### TRY IT
Please retype, word for word, the line containing "Task: Go to the Home tab" and every line after it through the end of the records, leaving out all pictures.

_ _ _ _ _ _ _

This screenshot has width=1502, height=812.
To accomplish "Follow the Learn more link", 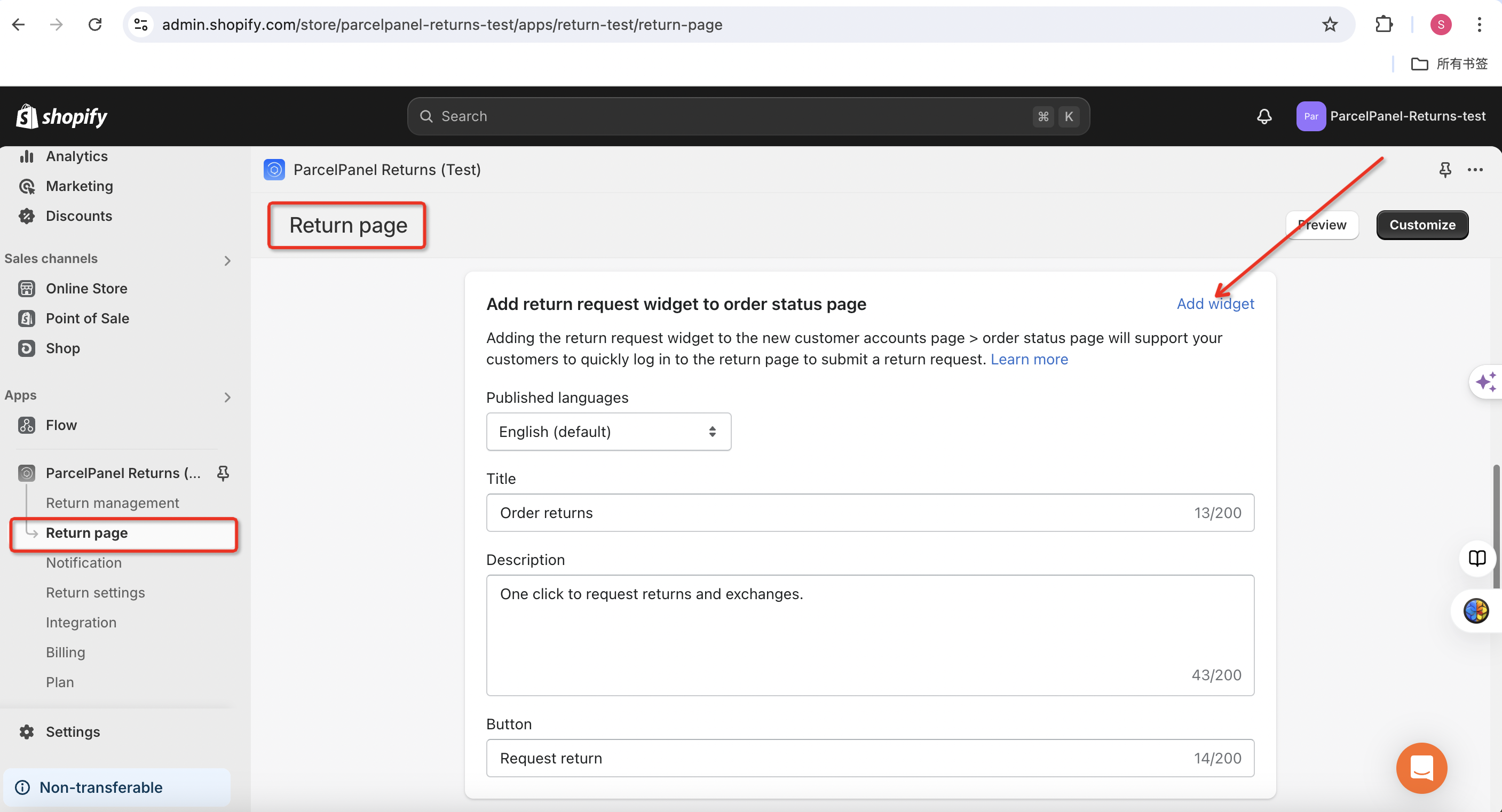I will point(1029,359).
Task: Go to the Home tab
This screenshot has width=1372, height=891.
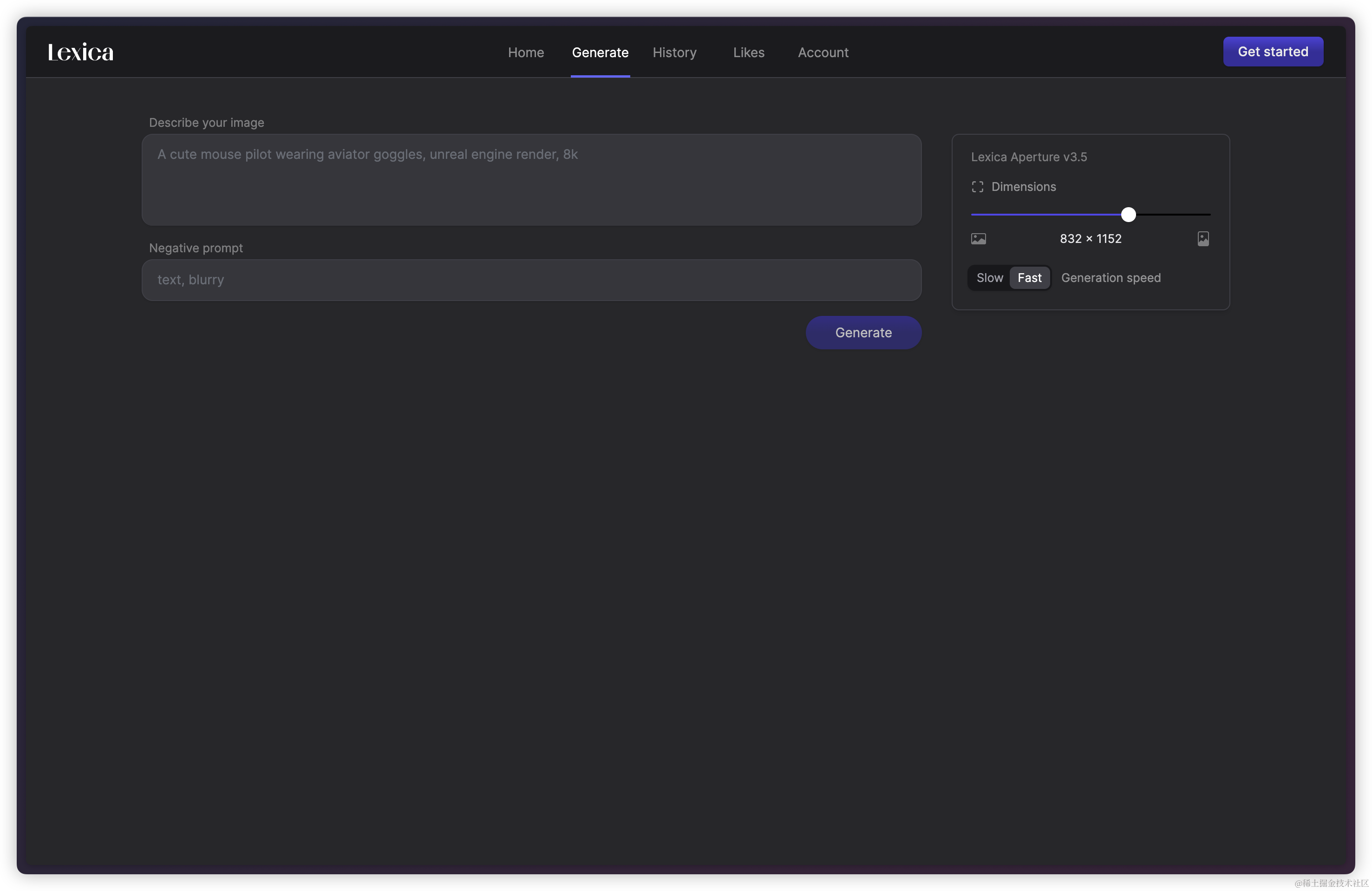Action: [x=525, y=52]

_ _ _ _ _ _ _

### OUTPUT FOR THIS TASK
Task: Go to the Home tab
This screenshot has width=1372, height=891.
Action: [x=525, y=52]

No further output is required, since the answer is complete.